(DATA TO EXAMINE begins)

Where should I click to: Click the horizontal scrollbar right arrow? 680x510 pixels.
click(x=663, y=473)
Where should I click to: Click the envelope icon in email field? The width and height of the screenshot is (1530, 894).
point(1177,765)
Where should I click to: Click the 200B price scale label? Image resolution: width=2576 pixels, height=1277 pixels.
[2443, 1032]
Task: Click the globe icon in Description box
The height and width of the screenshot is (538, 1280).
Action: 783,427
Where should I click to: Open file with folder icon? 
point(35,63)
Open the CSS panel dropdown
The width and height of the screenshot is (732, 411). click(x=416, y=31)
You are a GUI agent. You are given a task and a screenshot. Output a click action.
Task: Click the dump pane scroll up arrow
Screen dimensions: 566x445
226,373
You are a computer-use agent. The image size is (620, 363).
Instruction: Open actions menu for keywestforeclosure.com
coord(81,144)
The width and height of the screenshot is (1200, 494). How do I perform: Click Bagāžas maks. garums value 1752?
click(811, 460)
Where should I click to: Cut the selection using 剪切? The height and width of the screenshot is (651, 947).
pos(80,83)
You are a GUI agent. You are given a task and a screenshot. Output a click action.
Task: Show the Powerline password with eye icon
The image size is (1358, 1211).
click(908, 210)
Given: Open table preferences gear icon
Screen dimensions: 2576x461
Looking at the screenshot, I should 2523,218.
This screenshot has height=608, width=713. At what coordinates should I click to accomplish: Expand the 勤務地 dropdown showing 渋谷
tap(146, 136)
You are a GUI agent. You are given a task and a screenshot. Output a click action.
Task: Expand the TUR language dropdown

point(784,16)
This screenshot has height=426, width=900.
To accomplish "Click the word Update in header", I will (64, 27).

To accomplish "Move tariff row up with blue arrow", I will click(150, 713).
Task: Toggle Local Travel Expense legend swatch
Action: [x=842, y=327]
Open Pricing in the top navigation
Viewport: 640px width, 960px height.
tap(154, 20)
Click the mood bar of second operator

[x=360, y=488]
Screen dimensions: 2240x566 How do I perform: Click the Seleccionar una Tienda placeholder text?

(DATA TO EXAMINE ends)

▶ [BRIEF]: Exact reproduction of every entry is needed.

▶ [ANSWER BOX]:
Where should I click to: Click the horizontal scrollbar right arrow? 680x510 pixels.
click(x=663, y=473)
Where should I click to: Click the envelope icon in email field? The width and height of the screenshot is (1530, 894).
point(1177,765)
Where should I click to: Click the 200B price scale label? Image resolution: width=2576 pixels, height=1277 pixels.
[2443, 1032]
Task: Click the globe icon in Description box
The height and width of the screenshot is (538, 1280).
Action: 783,427
Where should I click to: Open file with folder icon? 
point(35,63)
Open the CSS panel dropdown
The width and height of the screenshot is (732, 411). click(x=416, y=31)
You are a GUI agent. You are given a task and a screenshot. Output a click action.
Task: Click the dump pane scroll up arrow
Screen dimensions: 566x445
226,373
You are a computer-use agent. The image size is (620, 363).
Instruction: Open actions menu for keywestforeclosure.com
coord(81,144)
The width and height of the screenshot is (1200, 494). How do I perform: Click Bagāžas maks. garums value 1752?
click(811, 460)
Where should I click to: Cut the selection using 剪切? The height and width of the screenshot is (651, 947).
pos(80,83)
You are a GUI agent. You are given a task and a screenshot. Output a click action.
Task: Show the Powerline password with eye icon
The image size is (1358, 1211).
click(908, 210)
Given: Open table preferences gear icon
Screen dimensions: 2576x461
Looking at the screenshot, I should 2523,218.
This screenshot has height=608, width=713. At what coordinates should I click to accomplish: Expand the 勤務地 dropdown showing 渋谷
tap(146, 136)
You are a GUI agent. You are given a task and a screenshot. Output a click action.
Task: Expand the TUR language dropdown

point(784,16)
This screenshot has height=426, width=900.
To accomplish "Click the word Update in header", I will (64, 27).

To accomplish "Move tariff row up with blue arrow", I will click(150, 713).
Task: Toggle Local Travel Expense legend swatch
Action: [x=842, y=327]
Open Pricing in the top navigation
Viewport: 640px width, 960px height.
tap(154, 20)
Click the mood bar of second operator

[x=360, y=488]
Screen dimensions: 2240x566 How do I perform: Click the Seleccionar una Tienda placeholder text?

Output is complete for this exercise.